北海道大が27日、公式サイトを更新し、在学中の大学院生が実験中に化学物質を浴び死亡した件について、経緯を説明した。
北大は「本学大学院学生の死亡事故について」と題した声明を公開。「8月27日(木)朝、本学理学部建物において、大学院学生1名がフッ化水素酸を被る事故が発生し、救助にあたった大学院学生1名及び学部学生1名も軽傷を負い、病院へ搬送されました」と報告。
「その後、搬送先の病院において、フッ化水素酸を被った大学院学生の死亡が確認されました。亡くなられた学生のご冥福を心よりお祈り申し上げますとともに、ご遺族の皆様に謹んでお悔やみ申し上げます」とした上で「なお、軽傷を負った学生2名については、健康状態に問題はありません」と補足。
続けて「本学といたしましては、安全な環境の下で教育研究活動が行われるべき大学において、このような痛ましい事故により学生の尊い命が失われる事態となりましたことを重く受け止めております」とした。
フッ化水素酸は、金属やガラスの加工など工業的に幅広く使われるが、組織に対して非常に強い腐蝕性があるため、毒物及び劇物取締法において毒物に指定されている
▼以下、発表全文。
本学大学院学生の死亡事故について
8月27日(木)朝、本学理学部建物において、大学院学生1名がフッ化水素酸を被る事故が発生し、救助にあたった大学院学生1名及び学部学生1名も軽傷を負い、病院へ搬送されました。
その後、搬送先の病院において、フッ化水素酸を被った大学院学生の死亡が確認されました。

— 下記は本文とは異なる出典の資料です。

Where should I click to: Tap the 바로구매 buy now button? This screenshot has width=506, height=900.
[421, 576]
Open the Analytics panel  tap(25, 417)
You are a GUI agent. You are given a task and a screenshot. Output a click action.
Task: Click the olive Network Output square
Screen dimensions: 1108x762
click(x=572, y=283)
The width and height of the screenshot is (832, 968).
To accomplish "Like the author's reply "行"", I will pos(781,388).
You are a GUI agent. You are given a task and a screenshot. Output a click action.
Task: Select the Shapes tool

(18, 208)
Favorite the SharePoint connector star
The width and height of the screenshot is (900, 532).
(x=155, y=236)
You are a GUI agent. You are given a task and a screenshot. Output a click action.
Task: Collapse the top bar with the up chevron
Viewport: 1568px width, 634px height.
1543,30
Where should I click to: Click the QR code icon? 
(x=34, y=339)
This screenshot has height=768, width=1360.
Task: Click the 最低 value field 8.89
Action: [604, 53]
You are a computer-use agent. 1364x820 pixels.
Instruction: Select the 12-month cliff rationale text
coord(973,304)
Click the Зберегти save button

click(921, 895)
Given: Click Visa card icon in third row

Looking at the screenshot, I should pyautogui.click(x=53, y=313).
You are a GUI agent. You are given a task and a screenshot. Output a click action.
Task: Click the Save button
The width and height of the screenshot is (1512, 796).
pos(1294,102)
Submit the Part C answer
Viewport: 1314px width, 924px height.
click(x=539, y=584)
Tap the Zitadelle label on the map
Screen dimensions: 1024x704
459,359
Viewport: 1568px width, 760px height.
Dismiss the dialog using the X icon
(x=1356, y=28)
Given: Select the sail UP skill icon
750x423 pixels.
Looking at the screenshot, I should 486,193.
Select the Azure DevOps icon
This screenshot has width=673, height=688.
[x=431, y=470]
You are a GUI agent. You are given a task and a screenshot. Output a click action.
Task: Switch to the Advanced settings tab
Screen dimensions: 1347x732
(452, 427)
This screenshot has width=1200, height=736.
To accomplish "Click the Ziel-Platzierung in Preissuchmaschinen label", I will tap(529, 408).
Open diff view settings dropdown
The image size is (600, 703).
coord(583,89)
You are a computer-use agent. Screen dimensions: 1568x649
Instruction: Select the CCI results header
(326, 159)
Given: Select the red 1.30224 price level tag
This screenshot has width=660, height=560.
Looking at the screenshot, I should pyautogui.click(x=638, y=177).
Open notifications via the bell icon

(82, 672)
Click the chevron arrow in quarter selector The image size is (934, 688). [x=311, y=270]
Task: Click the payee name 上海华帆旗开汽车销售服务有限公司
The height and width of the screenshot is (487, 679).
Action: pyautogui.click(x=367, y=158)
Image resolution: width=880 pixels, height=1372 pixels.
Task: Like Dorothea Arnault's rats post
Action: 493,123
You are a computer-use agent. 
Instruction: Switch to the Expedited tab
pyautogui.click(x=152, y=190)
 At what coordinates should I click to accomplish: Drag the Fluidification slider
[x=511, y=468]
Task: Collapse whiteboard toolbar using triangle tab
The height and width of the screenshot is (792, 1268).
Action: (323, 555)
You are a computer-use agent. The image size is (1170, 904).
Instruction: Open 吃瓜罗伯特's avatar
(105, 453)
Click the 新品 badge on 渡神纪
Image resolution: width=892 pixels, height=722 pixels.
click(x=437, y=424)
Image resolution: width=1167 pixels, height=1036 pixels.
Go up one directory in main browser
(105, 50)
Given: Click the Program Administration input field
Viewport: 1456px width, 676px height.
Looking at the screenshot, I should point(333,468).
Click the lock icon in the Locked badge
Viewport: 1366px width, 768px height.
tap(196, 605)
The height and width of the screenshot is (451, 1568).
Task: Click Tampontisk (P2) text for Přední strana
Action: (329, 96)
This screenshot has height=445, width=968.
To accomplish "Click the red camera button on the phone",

亡くなられた学生のご冥福を心よりお祈り申し上げますとともに、ご遺族の皆様に謹んでお悔やみ申し上げます。
なお、軽傷を負った学生2名については、健康状態に問題はありません。
本学といたしましては、安全な環境の下で教育研究活動が行われるべき大学において、このような痛ましい事故により学生の尊い命が失われる事態となりましたことを重く受け止めております。
現在、関係機関と連携しながら事故原因等について調査を進めております。本件を厳粛に受け止め、事故原因の究明に努めてまいります。新たな事実が判明しましたら、改めてお知らせいたします。